Accounts of historical injustices have often been mediated by the written word – what gets written down (and what does not), who has written, where the account is kept, and how it is interpreted in the years following, all add layers of complexity to the very act of writing to remember. In this section, you will be provided with a selective list of writings about the Komagata Maru incident. This writing includes scholarly, historical and fictionalized accounts of the Komagata Maru incident, as well as stories connected to the incident such as those of South Asians in Canada more broadly.

Academic Writing
In the realm of academia, articles and books have been somewhat limited in their numbers – but their very presence has worked to add legitimacy to the interrogation of Canada’s history of exclusionary immigration policies/practices, as well as a not-so-distant past of racism.

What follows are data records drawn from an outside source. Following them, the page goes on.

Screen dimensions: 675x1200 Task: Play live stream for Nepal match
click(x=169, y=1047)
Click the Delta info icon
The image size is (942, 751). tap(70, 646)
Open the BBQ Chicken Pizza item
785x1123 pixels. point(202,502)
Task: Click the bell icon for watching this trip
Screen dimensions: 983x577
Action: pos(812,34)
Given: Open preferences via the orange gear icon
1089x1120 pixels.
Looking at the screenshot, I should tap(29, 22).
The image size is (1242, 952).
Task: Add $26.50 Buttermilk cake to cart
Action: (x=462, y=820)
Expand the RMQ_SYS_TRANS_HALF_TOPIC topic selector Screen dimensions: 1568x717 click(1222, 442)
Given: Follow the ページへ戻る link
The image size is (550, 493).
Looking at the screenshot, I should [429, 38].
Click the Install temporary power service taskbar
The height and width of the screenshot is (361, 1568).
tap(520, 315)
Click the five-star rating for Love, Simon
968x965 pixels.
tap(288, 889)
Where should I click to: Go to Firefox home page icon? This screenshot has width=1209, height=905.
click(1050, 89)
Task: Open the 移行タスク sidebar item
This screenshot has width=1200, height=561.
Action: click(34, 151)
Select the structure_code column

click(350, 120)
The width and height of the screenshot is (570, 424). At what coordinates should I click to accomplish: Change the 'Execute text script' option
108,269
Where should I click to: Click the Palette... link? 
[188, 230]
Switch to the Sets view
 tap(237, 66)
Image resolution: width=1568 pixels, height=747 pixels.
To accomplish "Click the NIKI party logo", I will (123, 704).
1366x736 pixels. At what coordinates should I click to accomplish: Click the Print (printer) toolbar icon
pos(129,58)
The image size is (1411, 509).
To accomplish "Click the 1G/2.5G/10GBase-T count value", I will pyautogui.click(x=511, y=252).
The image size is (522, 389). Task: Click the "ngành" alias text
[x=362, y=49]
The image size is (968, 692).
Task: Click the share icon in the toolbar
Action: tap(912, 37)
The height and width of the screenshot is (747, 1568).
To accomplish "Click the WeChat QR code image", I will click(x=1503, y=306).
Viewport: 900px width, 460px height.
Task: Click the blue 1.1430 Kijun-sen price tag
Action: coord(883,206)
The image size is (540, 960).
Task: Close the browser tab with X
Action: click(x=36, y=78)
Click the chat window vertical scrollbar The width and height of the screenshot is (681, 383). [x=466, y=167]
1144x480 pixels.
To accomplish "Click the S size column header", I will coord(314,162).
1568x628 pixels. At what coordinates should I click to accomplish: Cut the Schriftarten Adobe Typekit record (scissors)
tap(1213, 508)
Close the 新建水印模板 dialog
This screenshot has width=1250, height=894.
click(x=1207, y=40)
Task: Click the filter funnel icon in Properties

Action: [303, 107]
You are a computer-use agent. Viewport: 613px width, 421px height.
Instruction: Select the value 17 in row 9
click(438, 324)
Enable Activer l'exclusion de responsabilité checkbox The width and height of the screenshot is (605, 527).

  • 2012: Ali Kazimi, Undesirables: White Canada and the Komagata Maru – An Illustrated History (Douglas & McIntyre)
  • 1989: Hugh J.M. Johnson, The Voyage of the Komagata Maru: The Sikh Challenge to Canada’s Colour Bar (UBC Press)
  • 1975: Sohan Singh Josh, Tragedy of Komagata Maru (People’s Pub. House)

Articles and Chapters

  • 2002: Rajini Srikanth, “The Komagata Maru: Memory and Mobilization among the South Asian Diaspora in North America” in Re/Collecting Early Asian America: Essays in Cultural History, edited by Josephine D. Lee, Imogene L. Lim & Yuko Matsukawa (Temple University Press)
  • 1999: Sherril Grace & Gabriele Helms “Documenting Racism: Sharon Pollock’s The Komagata Maru Incident in Painting the Maple: Essays on Race, Gender, and the Construction of Canada, edited by Veronica Strong-Boag (UBC Press)
  • 1990: W. Peter Ward, “The Komagata Maru Incident” in White Canada Forever: Popular Attitudes and Public Policy Towards Orientals in British Columbia (McGill-Queens)
  • 1986: S. Chandrasekhar, “A history of Canadian legislation with respect to immigration from India” in From India to Canada: A brief history of immigration; problems of discrimination; admission and assimilation, edited by S. Chandrasekhar (A Population Review Books)
  • 1986: JJ Mangalam, “The Komagata Maru Affair, 1917” in From India to Canada: A brief history of immigration; problems of discrimination; admissions and assimilation, edited by S. Chandrasekhar (A Population Review Books)
  • 1936: Eric W. Morse, “Some Aspects of the Komagata Maru Affair, 1914” in Report of the Annual Meeting of the Canada Historical Association/Rapports annuels de la Societe historique du Canada, vol 15 no 1, p. 100-108.


Fiction Writing
Novels, like artistic interpretations of the Komagata Maru, memorialize the incident in a distinct way – in some ways, fictionalizing a historical injustice parallels the memorialization practices that communities may utilize. When remembering, the “truths” mingle with our own interpretations, the things we want to believe, the things we have been told to believe. The novels take up the historical facts and allow them to mingle with the parts of the stories we may not ever have access to, no matter how much research occurs. This is a ripe opportunity for your reflection about what gets said, by who, and how – with some permission to read past the margins of the historical accounts, allowing the stories of what was (we believe) and what could be (we wonder) to bleed into one another. Interesting, the novelists listed here find their voice to tell the story of the Komagata Maru in Punjabi and Hindi, not English.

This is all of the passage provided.